* _ARTICLE_:
┄┄┄┄┄┄

There is an obvious upward trend in the data for S03 Var05 and Var07 with possibly some cyclical nature. Both are highly correlated with each other so it appears the final selected method for one will work with the other. For time series data with no obvious trend-cycle, a simple exponential smooothing method would work the best; however, since there is an apparent upward trend, then it is possible that the holt method would be a good fit, which was specifically developed to address these types of time series. A holt-winter and STL decomposition model will also be studied in case there is any unseen seasonal action being performed. Additionally, given the short-term erratic nature of the values from point to point, an ARIMA model will be attempted. This model will specifically include a drift component given that the data show an upward trend. Finally, a simple naive model will be constructed in order to gauge the effectiveness of the other models.

All the models mentioned above will have various hyperparameters trained and optimized to have the lowest root mean square error on the 140th observation (maximum prediction length). In order to ensure that the model that best fits the series, and not the last few points, the 140th step-ahead error was calculated from the 1000th point to the end of the data set and the RMSE was calculated on these results. Additionally, the mean average percentage error (MAPE) was taken to provide further insight. Only valid candidate models will be produced below

s03_v05_max_points_df <- s03_v05_df %>% filter(
  SeriesInd<41600 & Var05 == max(s03_v05_df %>% filter(SeriesInd<41600) %>% select(Var05)) |
  SeriesInd<42500 & Var05 == max(s03_v05_df %>% filter(SeriesInd<42500) %>% select(Var05))
)

s03_v05_freq <- (s03_v05_max_points_df[2,1] - s03_v05_max_points_df[1,1])[[1]]

#graph and examine possible frequencies
ggplot(s03_v05_df, aes(x=SeriesInd, y=Var05)) +
  geom_line() +
  ggtitle('S03 Var05 Data Plot') +
  theme(plot.title = element_text(hjust = 0.5)) +
  geom_point(s03_v05_max_points_df, 
             mapping = aes(x=SeriesInd, Var05), 
             size=3, 
             color='blue')

s03_v07_max_points_df <- s03_v07_df %>% filter(
  SeriesInd<41600 & Var07 == max(s03_v07_df %>% filter(SeriesInd<41600) %>% select(Var07)) |
  SeriesInd<42500 & Var07 == max(s03_v07_df %>% filter(SeriesInd<42500) %>% select(Var07))
)

┄┄┄┄┄┄

* _INFORMATION PROVIDED_:

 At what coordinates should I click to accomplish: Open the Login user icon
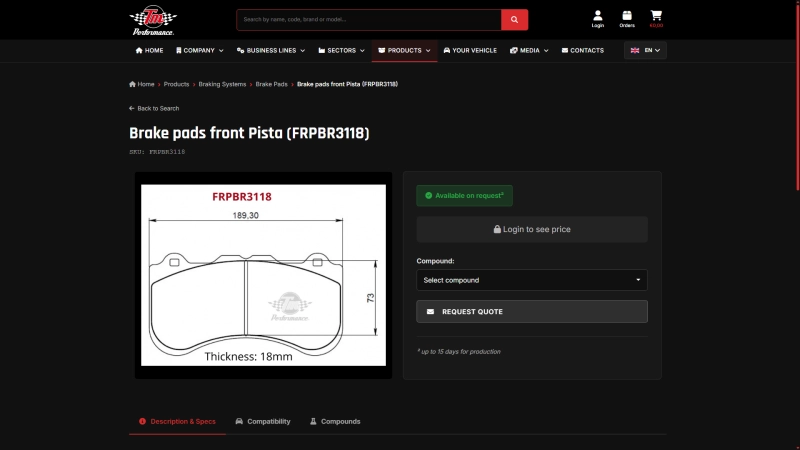click(x=597, y=16)
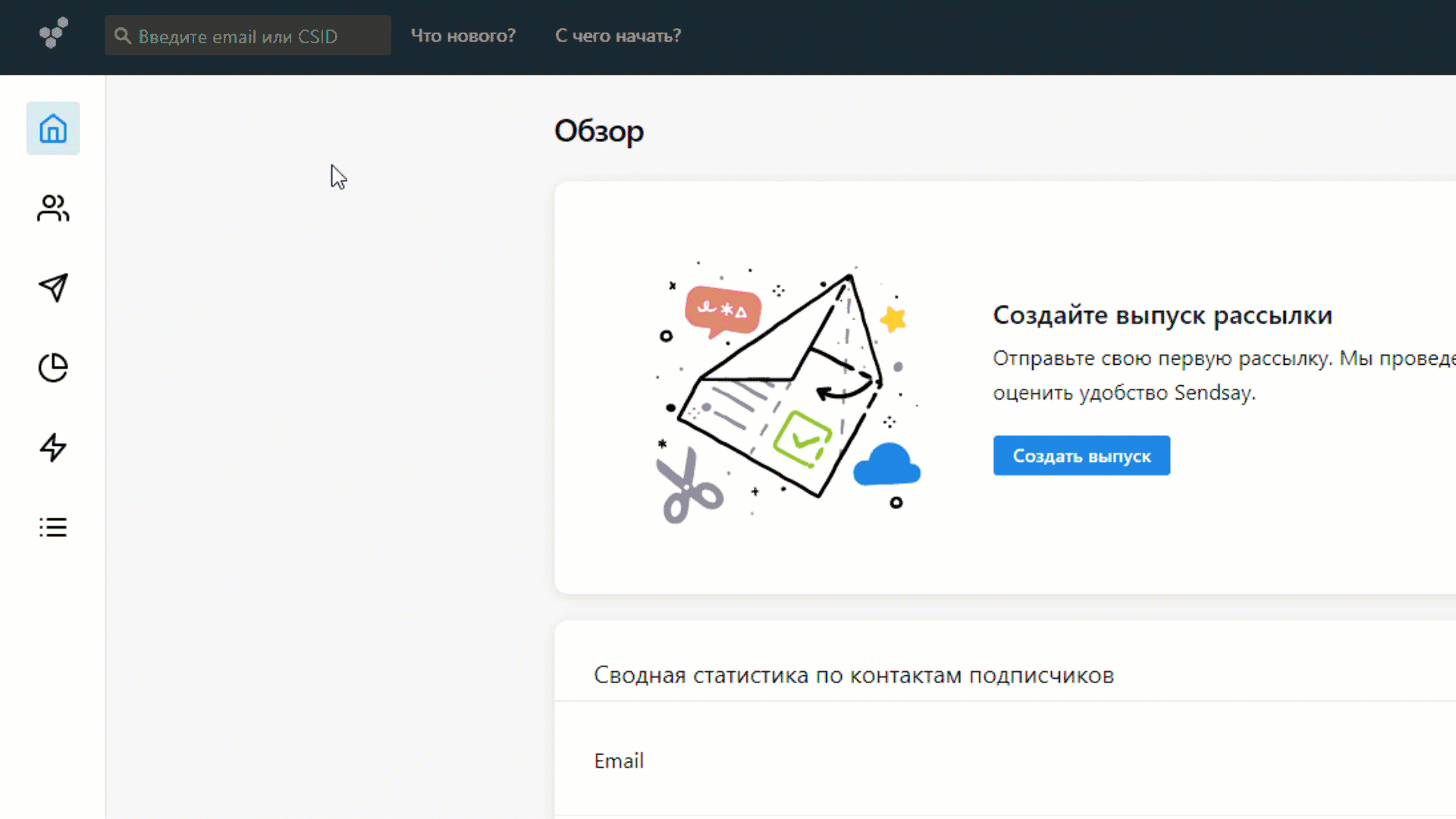
Task: Open the Analytics pie chart icon
Action: click(x=53, y=368)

┄┄┄┄┄┄

* _BRIEF_:
Reproduce verbatim the stretch of the time series passage from "s03_v07_max_points_df <- s03_v07_df" through "filter(SeriesInd<42500) %>% select(Var07))".

* _REPLY_:
s03_v07_max_points_df <- s03_v07_df %>% filter(
  SeriesInd<41600 & Var07 == max(s03_v07_df %>% filter(SeriesInd<41600) %>% select(Var07)) |
  SeriesInd<42500 & Var07 == max(s03_v07_df %>% filter(SeriesInd<42500) %>% select(Var07))